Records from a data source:

==============================

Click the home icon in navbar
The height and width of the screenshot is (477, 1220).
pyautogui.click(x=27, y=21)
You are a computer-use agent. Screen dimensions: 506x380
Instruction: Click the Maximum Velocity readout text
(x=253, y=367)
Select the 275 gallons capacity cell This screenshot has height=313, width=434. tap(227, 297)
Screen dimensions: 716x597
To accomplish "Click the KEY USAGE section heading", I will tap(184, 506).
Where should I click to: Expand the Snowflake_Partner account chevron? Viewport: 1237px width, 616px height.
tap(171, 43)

==============================

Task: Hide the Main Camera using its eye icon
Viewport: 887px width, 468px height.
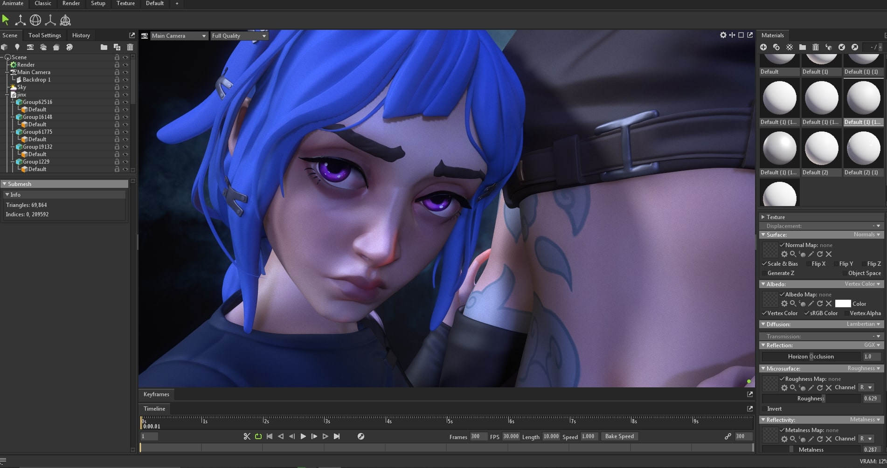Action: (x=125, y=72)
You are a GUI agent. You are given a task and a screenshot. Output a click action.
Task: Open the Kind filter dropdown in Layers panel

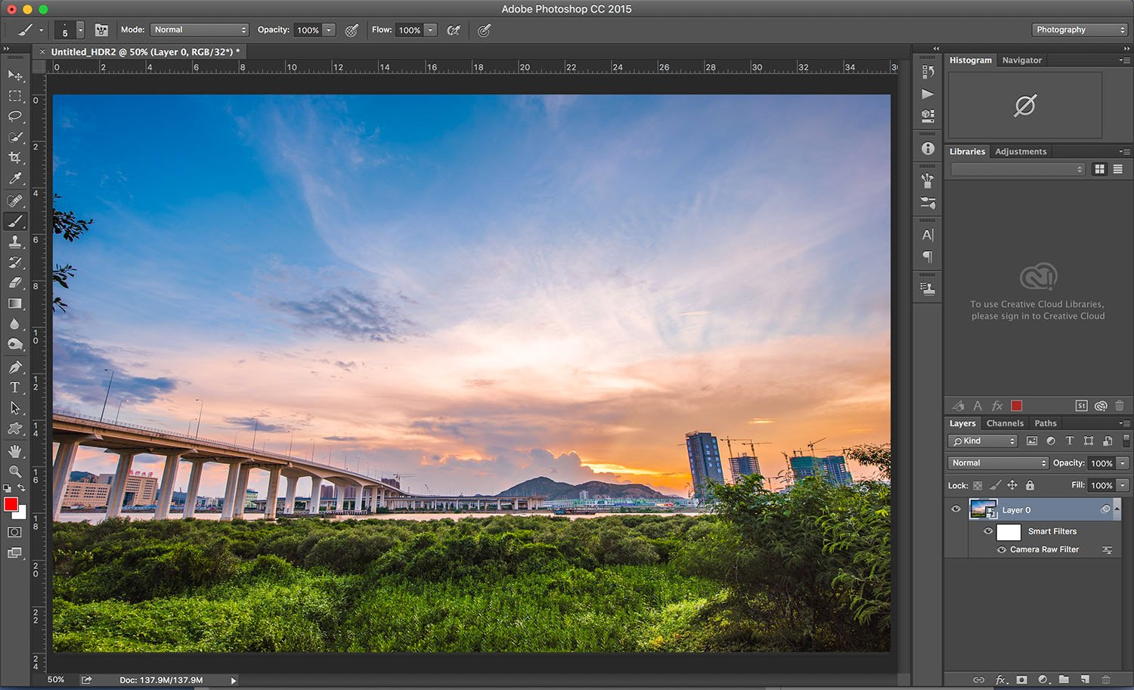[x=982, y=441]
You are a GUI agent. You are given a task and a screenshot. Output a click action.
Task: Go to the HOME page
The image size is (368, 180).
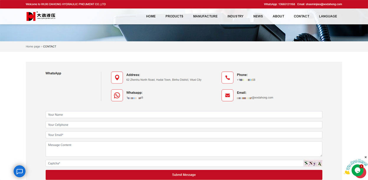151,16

==============================

§ **PROMPT**
Format everything from the line containing "Screen dimensions: 716x597" down to the line containing "tap(171, 43)" as a two-column CSV with the columns instruction and response, one row per record. Put each value in a single quoted field, replacing line breaks with spaces.

§ **COMPLETE ANSWER**
instruction,response
"Screen dimensions: 716x597 To accomplish ""Click the KEY USAGE section heading"",","I will tap(184, 506)."
"Where should I click to: Expand the Snowflake_Partner account chevron? Viewport: 1237px width, 616px height.","tap(171, 43)"